**WHAT TO WORK ON:** Begin at the line containing "নবম পে-স্কেল: অনুমোদন" in the entries below and end at the line containing "Google Plus (997, 1203)"; transcribe that range exactly and nothing outside it.

**LISTED ENTRIES:**
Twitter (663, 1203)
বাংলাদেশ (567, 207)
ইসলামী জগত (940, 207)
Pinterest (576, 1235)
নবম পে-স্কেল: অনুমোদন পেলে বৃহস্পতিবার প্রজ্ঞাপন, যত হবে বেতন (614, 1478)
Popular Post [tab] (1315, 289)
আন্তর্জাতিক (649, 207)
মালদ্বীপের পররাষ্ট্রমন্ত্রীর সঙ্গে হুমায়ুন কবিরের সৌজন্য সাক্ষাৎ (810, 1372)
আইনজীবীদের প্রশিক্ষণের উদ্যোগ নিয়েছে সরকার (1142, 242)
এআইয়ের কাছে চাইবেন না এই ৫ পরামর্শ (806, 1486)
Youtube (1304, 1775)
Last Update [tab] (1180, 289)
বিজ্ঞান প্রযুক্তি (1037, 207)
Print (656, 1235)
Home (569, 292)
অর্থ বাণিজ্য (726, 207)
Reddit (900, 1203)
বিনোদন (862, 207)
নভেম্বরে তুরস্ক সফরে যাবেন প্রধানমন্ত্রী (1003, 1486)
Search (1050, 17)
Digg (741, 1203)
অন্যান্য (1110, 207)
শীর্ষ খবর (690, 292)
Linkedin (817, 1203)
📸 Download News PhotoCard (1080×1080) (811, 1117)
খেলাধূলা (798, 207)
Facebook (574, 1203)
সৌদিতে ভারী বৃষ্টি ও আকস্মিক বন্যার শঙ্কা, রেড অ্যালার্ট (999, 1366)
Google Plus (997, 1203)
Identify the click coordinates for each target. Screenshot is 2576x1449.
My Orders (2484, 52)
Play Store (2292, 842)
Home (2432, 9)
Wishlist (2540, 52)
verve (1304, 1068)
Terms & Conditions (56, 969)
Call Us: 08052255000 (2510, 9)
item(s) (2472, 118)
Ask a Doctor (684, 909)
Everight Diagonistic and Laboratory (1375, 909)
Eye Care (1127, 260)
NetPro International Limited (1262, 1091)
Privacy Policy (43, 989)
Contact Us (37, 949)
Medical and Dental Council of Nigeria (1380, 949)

**ANSWER BOX:**
নবম পে-স্কেল: অনুমোদন পেলে বৃহস্পতিবার প্রজ্ঞাপন, যত হবে বেতন (614, 1478)
Popular Post [tab] (1315, 289)
আন্তর্জাতিক (649, 207)
মালদ্বীপের পররাষ্ট্রমন্ত্রীর সঙ্গে হুমায়ুন কবিরের সৌজন্য সাক্ষাৎ (810, 1372)
আইনজীবীদের প্রশিক্ষণের উদ্যোগ নিয়েছে সরকার (1142, 242)
এআইয়ের কাছে চাইবেন না এই ৫ পরামর্শ (806, 1486)
Youtube (1304, 1775)
Last Update [tab] (1180, 289)
বিজ্ঞান প্রযুক্তি (1037, 207)
Print (656, 1235)
Home (569, 292)
অর্থ বাণিজ্য (726, 207)
Reddit (900, 1203)
বিনোদন (862, 207)
নভেম্বরে তুরস্ক সফরে যাবেন প্রধানমন্ত্রী (1003, 1486)
Search (1050, 17)
Digg (741, 1203)
অন্যান্য (1110, 207)
শীর্ষ খবর (690, 292)
Linkedin (817, 1203)
📸 Download News PhotoCard (1080×1080) (811, 1117)
খেলাধূলা (798, 207)
Facebook (574, 1203)
সৌদিতে ভারী বৃষ্টি ও আকস্মিক বন্যার শঙ্কা, রেড অ্যালার্ট (999, 1366)
Google Plus (997, 1203)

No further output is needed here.